Persuadable voters are deeply negative about the current state of the economy. Almost two-thirds call it poor, and only 28 percent expect the economy to improve in the coming year.
That's far more pessimistic than other voters. Fifty percent of likely voters who have settled on a candidate think the economy will improve in the next year.
While the campaigns are trying lock down every vote they can -- through early voting whenever possible -- there's always a chunk of the electorate that's late to make up its mind.
In 2008, 4 percent of voters said they didn't pick their candidate until the last day, and they favored Obama by 5 percentage points. Another 3 percent decided in the last three days, and they skewed toward McCain. A further 3 percent decided sometime in the last week and they were about evenly divided.
In 2004, 9 percent of voters reported deciding in the last three days, and they heavily favored Democrat John Kerry over President George W. Bush, who nonetheless won re-election.
In general, the persuadables look a lot like other likely voters, and they're similarly distributed around the country, which makes it tricky for the campaigns to specifically target them. About 52 percent are male and 48 percent female. They do skew slightly Democratic.
Thirty-nine percent say they are Democrats or lean that way, 34 percent are Republican or lean GOP, and 27 percent are independent. Among all likely voters, by contrast, just 8 percent are independent and don't lean toward one party or the other.
The campaigns are intent on firming up those persuadables who already lean their way, and then hope to pick off undecided voters in the swing voter groups they're already making a priority.
The campaigns also are hoping their firm supporters can zero in on undecideds within their own spheres of influence.
As Obama frequently tells campaign crowds, "Don't just talk to people who agree with you; reach out to folks who don't follow politics that closely. Talk to somebody who's undecided."
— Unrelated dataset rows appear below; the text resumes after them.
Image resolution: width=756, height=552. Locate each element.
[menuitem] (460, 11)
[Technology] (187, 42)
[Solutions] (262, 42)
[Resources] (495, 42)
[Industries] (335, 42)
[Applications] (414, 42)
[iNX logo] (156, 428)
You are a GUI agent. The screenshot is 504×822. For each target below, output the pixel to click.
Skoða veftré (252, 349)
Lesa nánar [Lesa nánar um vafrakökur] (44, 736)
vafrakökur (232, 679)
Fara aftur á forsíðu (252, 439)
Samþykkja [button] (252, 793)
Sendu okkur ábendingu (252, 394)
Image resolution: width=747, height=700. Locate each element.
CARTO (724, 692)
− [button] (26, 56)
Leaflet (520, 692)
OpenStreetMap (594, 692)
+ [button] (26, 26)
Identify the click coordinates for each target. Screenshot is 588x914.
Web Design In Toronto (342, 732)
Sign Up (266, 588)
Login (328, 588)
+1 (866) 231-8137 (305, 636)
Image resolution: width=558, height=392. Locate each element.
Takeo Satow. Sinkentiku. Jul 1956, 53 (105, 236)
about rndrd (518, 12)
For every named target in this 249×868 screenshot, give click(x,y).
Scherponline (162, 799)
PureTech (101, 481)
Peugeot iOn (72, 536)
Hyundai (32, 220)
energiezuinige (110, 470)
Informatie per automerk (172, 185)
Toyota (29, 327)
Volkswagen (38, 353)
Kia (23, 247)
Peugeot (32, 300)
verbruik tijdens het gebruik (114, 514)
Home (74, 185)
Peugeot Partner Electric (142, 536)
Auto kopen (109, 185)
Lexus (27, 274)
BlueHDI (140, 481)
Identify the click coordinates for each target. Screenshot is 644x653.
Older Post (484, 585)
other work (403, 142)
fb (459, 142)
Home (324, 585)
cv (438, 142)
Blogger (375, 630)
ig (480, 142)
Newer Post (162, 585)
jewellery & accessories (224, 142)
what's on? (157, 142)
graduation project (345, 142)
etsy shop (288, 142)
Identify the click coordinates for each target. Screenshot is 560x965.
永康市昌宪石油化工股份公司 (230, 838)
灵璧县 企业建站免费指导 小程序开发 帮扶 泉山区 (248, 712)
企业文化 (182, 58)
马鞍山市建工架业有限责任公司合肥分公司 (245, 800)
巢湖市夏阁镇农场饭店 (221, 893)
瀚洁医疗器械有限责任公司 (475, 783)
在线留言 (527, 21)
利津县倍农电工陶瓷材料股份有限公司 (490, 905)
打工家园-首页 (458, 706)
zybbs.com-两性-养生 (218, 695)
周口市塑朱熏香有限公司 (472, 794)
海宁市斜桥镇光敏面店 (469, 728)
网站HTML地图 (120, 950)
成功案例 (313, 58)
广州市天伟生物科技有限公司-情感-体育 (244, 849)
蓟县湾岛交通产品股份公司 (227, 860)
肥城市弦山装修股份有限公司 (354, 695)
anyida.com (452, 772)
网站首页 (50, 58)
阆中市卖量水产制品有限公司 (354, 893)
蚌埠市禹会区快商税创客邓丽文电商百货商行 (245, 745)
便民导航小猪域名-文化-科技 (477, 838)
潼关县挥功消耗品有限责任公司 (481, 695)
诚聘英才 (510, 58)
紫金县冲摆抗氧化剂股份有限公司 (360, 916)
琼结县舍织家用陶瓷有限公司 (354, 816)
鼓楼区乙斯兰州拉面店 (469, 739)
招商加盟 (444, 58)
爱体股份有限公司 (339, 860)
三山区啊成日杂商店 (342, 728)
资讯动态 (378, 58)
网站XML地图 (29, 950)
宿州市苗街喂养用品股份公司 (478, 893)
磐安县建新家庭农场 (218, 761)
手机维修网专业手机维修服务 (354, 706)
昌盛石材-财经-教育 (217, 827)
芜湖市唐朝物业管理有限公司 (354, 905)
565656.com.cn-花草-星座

In the same secretly recorded speech in which Romney said he had no hope of getting the support of the 47 percent of Americans who are dependent on government and back Obama, he spoke wistfully of those on the fence, saying, "What I have to do is convince the 5 to 10 percent in the center that are independents that are thoughtful, that look at voting one way or the other depending upon in some cases emotion, whether they like the guy or not, what it looks like."
Democratic pollster Stan Greenberg says truly undecided voters are particularly hard to come by this fall, attributing that to an increasingly polarized political climate and a race that ramped up unusually early, with big advertising budgets on both sides.
"There's still a fair amount of time left in this election, but the voters don't act like it," he said. "They look pretty decided."
Even independents are "more partisan in their behavior" these days, Greenberg says.
Republican pollster John McLaughlin, however, says there's still plenty of room for volatility in voters' choices, with the debates yet to come and the race especially close in certain states.
He said that to get on track after recent distractions, Romney's message to undecided voters must be a forward-looking economic pitch -- not just that people aren't better off after the last four years, but that the economy will be much better off after four years under Romney.
Overall, the race is neck-and-neck in the AP-GfK poll, with 47 percent of likely voters supporting Obama and 46 percent for Romney.
While 84 percent of likely voters overall think it's been easy to make a decision this year, the undecideds, unsurprisingly, are having a far tougher time. Fifty-six percent of persuadables report having difficulty choosing sides.
Michael McGeehan, a 22-year-old from Salem, Ore., thinks that's the way it should be.
McGeehan is leaning toward Obama but says anything is possible because "things can happen." He adds: "There's a lot of people who have their minds made up too far in advance."